== Extracted entries
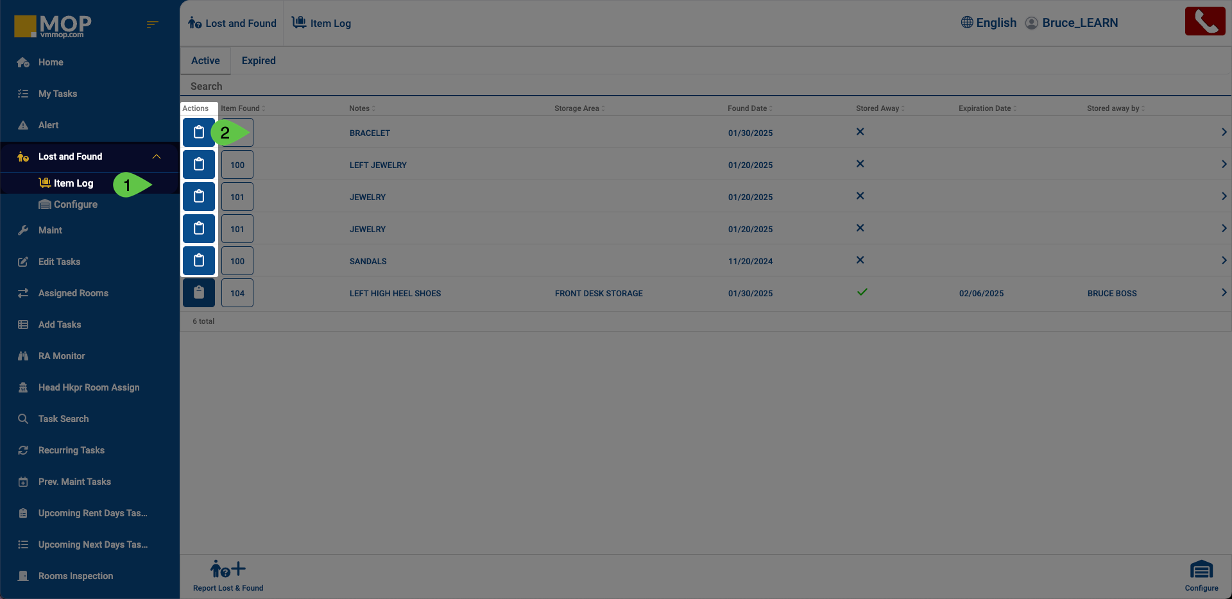Click clipboard action icon for BRACELET row
This screenshot has width=1232, height=599.
(199, 133)

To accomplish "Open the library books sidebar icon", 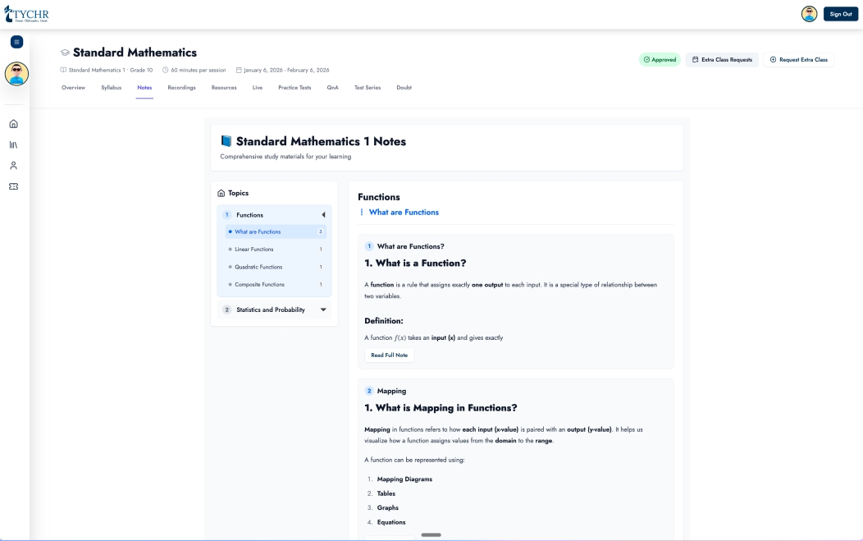I will pos(13,144).
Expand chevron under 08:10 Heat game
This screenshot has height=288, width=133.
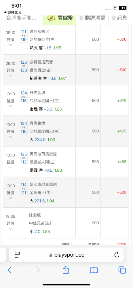(10, 45)
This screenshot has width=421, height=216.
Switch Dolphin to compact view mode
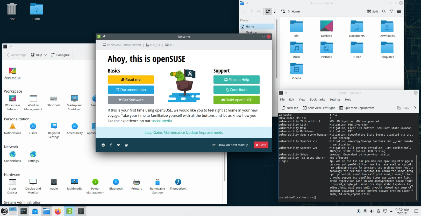(x=275, y=11)
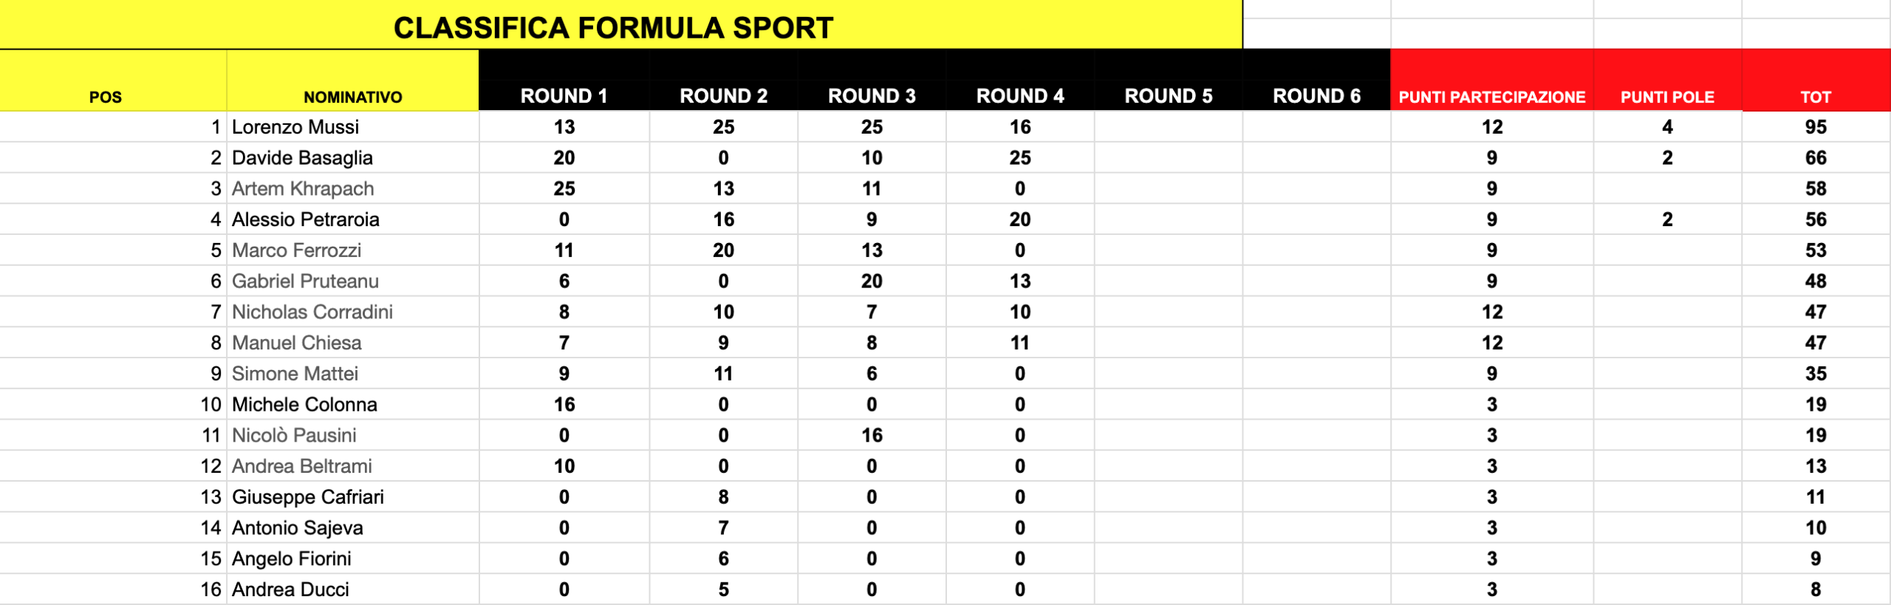Click Nicolò Pausini's Round 3 score

pyautogui.click(x=872, y=435)

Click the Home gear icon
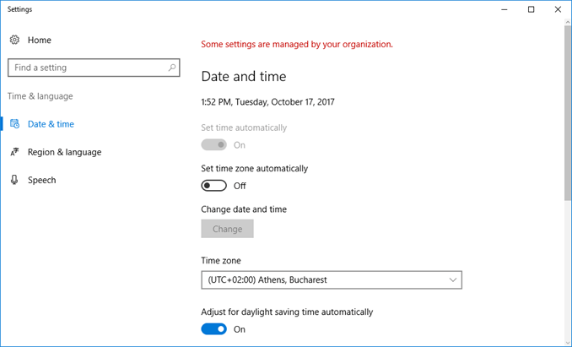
====
Output the line that contains "Expand chevron under 08:10 Heat game" and every line after it to the end of the records, word for word, leaving out the pictures.

Expand chevron under 08:10 Heat game
This screenshot has height=288, width=133.
(10, 45)
This screenshot has width=421, height=216.
Switch Dolphin to compact view mode
(x=275, y=11)
Click Nicolò Pausini's Round 3 score

pyautogui.click(x=872, y=435)

Click the Home gear icon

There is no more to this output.